Vilga turned to the crowd below as the sacrifice was bound to a stone slab. “My tribe, my kin, my blood. Dreous has granted us another victory, and we have brought the valley to heel. Now we stand united against the last threats to our peace: the Marka and Nukok. We sacrifice these bodies to Dreous in thanks and take these wayward souls into our blood. People who will add their skills to our own in war, craft, and food.” She held up the dagger in a fist. “Bring forth the chosen.” She listened to the sound of more Dreite emerging from the chamber beneath the pyramid’s top. She approached the slab. “I give you peace, I give you mercy, I give your soul welcome and your body to our father god. Become of our blood.” She plunged the dagger down and, with a jagged cut, her free hand wrenched forth his heart. She held it above her head and crushed it in her hand. She felt the warm blood run down her snout, along her cheeks, down her chest. She felt the soul flow into it and led it to the first of the chosen marking on her belly, the runes of the Dreite, granting her a new child, the chieftain would be reborn of their blood, and his life would not be a waste. She dipped the heart into a pouch on her belt full of metallic dust and threw it into a brazier, where it burned in colors. She moved a hand through the smoke and blew forth an image of the twisting omni beast that was Dreous.

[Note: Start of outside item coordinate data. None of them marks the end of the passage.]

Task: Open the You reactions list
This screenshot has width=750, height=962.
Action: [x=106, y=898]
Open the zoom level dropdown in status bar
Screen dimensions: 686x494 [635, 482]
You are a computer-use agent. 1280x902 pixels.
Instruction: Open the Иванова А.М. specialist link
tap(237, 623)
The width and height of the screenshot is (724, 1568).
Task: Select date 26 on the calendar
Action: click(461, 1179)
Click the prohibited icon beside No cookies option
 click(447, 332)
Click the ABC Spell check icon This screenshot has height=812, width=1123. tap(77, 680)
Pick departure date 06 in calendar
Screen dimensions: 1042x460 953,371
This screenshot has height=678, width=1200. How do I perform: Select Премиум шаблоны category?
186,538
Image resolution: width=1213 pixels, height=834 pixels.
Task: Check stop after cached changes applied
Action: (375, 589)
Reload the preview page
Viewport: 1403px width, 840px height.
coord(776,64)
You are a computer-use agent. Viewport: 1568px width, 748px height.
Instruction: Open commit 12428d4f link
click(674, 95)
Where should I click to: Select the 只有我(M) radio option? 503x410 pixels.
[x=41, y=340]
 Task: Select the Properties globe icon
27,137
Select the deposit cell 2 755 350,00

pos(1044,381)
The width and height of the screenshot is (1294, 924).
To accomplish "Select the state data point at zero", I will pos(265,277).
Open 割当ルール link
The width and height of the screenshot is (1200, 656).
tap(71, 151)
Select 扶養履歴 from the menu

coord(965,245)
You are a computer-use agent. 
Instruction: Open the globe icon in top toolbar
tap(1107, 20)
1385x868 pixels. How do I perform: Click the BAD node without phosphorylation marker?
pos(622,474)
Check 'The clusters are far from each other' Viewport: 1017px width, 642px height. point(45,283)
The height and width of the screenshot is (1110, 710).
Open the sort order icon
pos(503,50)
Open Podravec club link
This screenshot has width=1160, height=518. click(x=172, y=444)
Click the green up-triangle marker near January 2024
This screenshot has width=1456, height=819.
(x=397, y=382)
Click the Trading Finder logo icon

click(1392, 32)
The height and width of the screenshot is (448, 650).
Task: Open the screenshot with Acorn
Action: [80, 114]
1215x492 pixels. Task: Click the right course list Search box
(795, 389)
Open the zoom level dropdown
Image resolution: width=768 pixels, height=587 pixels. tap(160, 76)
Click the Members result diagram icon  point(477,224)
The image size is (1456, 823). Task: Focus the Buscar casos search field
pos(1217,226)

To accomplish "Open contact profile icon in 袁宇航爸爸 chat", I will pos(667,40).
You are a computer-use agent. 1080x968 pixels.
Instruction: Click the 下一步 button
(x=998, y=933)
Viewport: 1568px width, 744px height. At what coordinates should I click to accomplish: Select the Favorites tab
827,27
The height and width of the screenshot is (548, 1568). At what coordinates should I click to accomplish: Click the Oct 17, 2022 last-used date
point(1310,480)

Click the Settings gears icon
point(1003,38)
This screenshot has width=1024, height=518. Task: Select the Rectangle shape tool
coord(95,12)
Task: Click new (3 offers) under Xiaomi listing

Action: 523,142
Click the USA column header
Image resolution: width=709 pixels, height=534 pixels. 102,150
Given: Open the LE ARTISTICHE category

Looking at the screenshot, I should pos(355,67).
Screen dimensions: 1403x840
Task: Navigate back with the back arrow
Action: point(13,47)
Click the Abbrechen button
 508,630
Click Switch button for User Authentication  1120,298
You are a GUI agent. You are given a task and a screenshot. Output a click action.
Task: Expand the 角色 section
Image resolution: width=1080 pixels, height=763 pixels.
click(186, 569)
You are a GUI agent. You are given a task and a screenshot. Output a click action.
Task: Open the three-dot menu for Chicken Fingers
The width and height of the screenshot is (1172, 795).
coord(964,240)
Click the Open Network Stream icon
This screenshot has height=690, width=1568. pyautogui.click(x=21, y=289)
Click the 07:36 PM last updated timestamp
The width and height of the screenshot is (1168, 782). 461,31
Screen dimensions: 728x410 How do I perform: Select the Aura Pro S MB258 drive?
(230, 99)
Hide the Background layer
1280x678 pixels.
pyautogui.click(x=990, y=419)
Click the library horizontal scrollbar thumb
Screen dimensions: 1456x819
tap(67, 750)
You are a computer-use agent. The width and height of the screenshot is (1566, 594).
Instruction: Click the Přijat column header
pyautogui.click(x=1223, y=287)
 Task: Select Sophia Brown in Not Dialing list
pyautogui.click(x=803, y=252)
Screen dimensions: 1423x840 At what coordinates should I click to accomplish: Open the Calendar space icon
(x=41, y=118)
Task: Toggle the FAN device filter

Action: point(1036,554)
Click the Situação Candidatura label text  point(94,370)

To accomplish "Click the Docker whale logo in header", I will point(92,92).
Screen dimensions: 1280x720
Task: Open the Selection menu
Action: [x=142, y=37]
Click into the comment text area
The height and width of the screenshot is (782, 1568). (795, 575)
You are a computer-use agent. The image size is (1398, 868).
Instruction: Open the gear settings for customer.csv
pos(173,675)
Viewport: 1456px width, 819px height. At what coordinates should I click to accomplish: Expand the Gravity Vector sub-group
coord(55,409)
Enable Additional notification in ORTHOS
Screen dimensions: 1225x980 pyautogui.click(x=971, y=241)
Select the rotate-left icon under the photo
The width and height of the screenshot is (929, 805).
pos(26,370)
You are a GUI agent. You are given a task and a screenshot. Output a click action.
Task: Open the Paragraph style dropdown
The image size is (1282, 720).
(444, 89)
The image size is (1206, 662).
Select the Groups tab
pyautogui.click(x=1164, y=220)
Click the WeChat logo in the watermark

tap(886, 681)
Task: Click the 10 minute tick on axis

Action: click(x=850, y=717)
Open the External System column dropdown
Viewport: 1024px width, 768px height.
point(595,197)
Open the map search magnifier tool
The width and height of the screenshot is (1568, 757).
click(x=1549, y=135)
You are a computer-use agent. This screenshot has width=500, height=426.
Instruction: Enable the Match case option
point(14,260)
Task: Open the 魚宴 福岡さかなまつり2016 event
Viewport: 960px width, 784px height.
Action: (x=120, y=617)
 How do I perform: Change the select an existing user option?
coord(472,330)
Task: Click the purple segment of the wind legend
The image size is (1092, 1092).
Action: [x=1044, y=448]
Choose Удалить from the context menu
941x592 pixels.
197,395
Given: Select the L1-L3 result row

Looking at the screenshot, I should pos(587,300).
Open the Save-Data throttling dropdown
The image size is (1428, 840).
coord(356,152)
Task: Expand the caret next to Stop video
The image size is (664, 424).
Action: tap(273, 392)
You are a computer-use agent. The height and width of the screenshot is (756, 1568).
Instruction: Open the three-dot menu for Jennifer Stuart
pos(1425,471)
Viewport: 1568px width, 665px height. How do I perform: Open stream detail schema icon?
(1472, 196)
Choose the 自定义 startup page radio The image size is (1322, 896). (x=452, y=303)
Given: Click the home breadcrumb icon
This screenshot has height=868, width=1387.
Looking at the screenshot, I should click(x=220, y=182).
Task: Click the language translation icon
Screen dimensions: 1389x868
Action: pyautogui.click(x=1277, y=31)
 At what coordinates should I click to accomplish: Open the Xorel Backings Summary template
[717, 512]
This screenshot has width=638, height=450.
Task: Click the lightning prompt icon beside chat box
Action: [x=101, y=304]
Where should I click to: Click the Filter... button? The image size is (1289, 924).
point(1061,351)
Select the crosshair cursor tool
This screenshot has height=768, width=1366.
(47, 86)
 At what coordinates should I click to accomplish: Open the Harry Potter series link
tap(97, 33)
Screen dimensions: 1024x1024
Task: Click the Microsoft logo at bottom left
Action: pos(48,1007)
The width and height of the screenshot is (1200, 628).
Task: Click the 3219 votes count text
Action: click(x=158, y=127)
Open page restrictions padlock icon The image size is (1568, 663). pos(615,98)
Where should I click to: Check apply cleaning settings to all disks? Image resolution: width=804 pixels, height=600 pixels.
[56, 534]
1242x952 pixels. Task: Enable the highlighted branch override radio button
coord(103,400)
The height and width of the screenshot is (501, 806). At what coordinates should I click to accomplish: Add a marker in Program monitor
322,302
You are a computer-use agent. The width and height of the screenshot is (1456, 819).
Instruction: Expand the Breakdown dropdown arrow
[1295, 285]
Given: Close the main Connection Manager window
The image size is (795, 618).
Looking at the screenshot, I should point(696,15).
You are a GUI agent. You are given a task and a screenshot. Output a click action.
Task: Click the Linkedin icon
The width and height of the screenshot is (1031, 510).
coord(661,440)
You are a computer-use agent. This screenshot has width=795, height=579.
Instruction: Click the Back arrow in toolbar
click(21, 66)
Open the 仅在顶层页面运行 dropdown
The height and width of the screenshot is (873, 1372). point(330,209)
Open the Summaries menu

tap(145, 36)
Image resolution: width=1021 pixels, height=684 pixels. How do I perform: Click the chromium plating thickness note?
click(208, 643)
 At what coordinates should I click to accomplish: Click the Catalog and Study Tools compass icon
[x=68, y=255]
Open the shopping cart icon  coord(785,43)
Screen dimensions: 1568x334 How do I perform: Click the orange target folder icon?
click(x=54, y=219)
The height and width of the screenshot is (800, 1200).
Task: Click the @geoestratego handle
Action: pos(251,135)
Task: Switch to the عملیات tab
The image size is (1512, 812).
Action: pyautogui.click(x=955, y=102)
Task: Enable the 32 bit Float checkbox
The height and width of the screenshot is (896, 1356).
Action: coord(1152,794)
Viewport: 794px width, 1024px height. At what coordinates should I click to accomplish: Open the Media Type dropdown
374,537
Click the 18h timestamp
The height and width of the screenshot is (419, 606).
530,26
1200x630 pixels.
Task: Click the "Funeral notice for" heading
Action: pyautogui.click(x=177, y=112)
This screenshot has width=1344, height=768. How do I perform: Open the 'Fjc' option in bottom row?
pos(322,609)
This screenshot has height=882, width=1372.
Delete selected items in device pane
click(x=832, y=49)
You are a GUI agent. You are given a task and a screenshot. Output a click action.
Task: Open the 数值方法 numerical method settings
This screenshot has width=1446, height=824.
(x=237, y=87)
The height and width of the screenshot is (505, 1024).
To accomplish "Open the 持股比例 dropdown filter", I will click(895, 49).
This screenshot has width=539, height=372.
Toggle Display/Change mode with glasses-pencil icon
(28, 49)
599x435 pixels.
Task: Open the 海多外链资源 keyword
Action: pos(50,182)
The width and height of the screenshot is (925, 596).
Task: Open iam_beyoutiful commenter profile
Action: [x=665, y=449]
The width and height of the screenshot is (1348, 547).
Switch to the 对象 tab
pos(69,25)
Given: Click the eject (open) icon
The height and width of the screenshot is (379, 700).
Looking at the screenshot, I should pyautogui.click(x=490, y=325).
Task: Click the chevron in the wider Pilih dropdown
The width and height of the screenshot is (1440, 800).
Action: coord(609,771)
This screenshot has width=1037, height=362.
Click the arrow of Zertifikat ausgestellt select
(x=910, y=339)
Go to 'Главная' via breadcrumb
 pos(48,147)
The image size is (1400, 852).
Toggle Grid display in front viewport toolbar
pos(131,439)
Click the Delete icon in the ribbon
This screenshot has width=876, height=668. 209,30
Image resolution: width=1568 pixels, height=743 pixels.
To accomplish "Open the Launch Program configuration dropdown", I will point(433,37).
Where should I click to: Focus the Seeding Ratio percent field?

As she prepared to speak once more, she felt a presence. The gleam of a mask through eyes that could not see, and then no more scent, sound, or sensation of touch reached her. The scent of salt reached her first. Then of rot, not the rot of old fish but rotting maggot-infested flesh of a neglected corpse. The greatest terror was that she could see; a coastline she vaguely recognized spanned before her, and the waters had taken on a stagnant murk, washing onto shore bloated bodies of fish and twisted things. The star Siger, light of the sky, burned black, casting a haunting light across the land. She felt the coming as a foul movement in the air, bloated behemoth whales oozing across the water; spikes rose from their backs, holding flaps of skin aloft. She turned away, suddenly feeling something watching, and realized her eyes had caught the mask again at the edge of her vision. She turned back to see the monstrous things beach themselves upon the sands, and she stumbled away, disturbed as they burst forth, spilling forth near bald, flat-faced creatures with the skins of others hung over their flesh. She attempted to flee as the tide rose, knocking down the forests, flooding the villages; fire spread across wood and thatch, stone tumbled, and the great pyramids crumbled like the remnants of a fire. The tide that returned to the ocean was on rivers of blood. She called out in terror for her God, focused, drew upon her faith, and invoked his name. “Dreous.” There was the great shadowy silhouette, which was composed of pieces of every beast Vilga had ever seen, and it struck some unseen thing. She saw the figure sent flying, and the vision shattered.